Introduction: Atherosclerosis serving as the main underlying factor of cardiovascular disease (CVD) remains the primary cause of mortality and morbidity globally, while the deposition of massive cholesterol in macrophage-derived foam cells exerts pivotal roles in the occurrence and progression of atherosclerosis. Celastrol (CEL) is a bioactive ingredient owning potent capability to modulate lipid metabolism, whereas the poor bioavailability and potential toxicity limit its clinical application.

Objectives: This study aims to design a CEL-loaded recombinant high-density lipoprotein (rHDL) delivery platform for active targeting, which may effectively promote lipid degradation in foam cells and reversely transport excessive cholesterol to the liver for metabolism in time.

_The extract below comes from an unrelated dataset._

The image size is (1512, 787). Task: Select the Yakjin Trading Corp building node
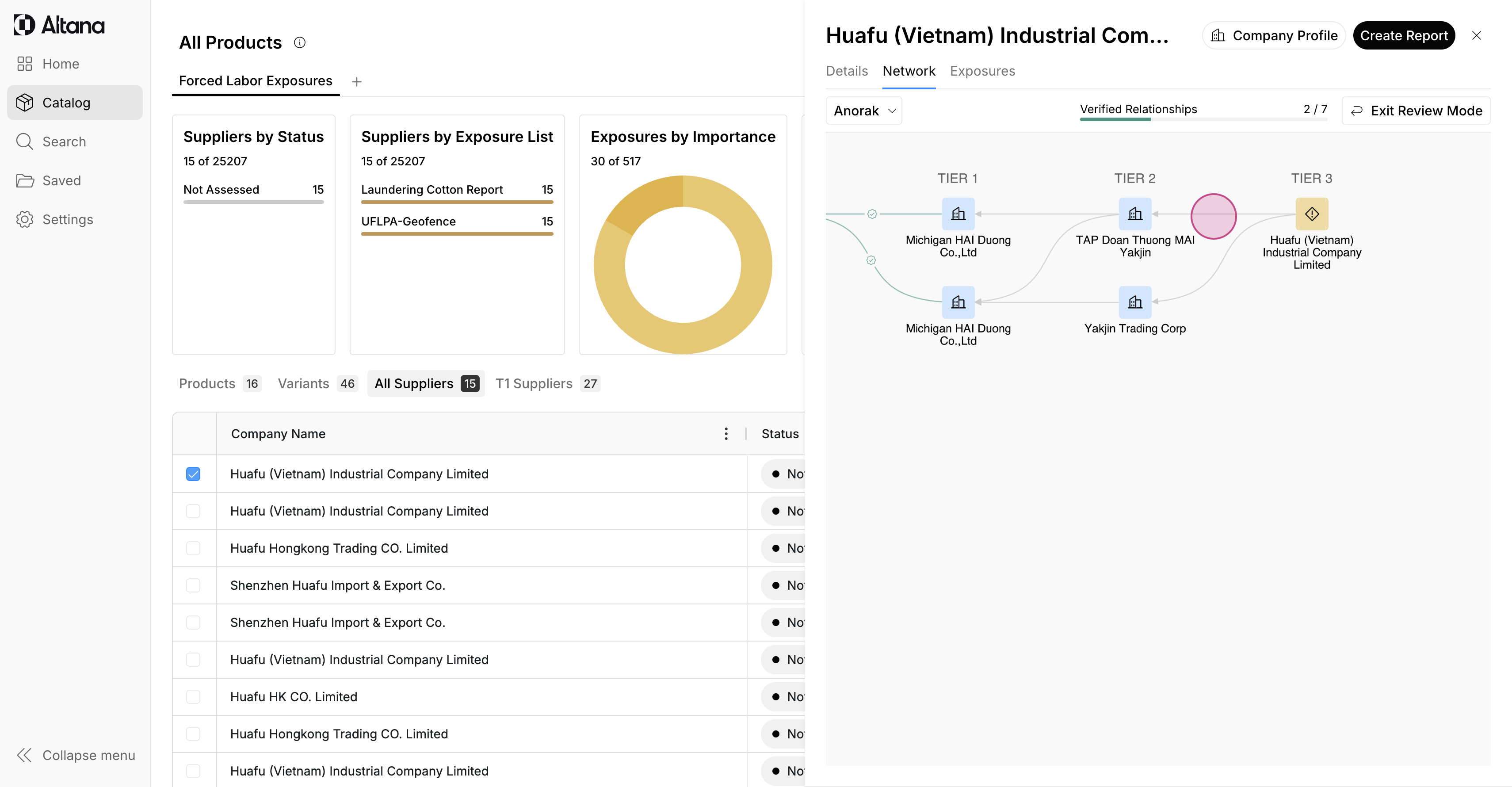(x=1134, y=302)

Methods: The rHDL loaded with CEL (CEL-rHDL) was prepared by the thin film dispersion method. Then the anti-atherosclerotic efficacy and targeted delivery to foam cells of atherosclerotic lesions were verified both in vitro and in vivo. RNA-sequence was applied to reveal the potential mechanism against early atherosclerosis, which was further validated through several molecular biology experiments.

Results: The prepared CEL-rHDL increased the targeting efficiency to foam cells of atherosclerotic lesions, mitigated its off-target toxicity, and improved anti-atherosclerotic efficacy. Importantly, CEL-rHDL decreased lipid storage in foam cells by triggering lipophagy via the activation of Ca²⁺/CaMKKβ/AMPK/mTOR signaling pathway and reverse cholesterol transport (RCT).

Conclusion: A combination of hypolipidemic chemo-intervention with rHDL participated specific and reverse delivery may offer a promising strategy for biocompatible treatment of early atherosclerosis.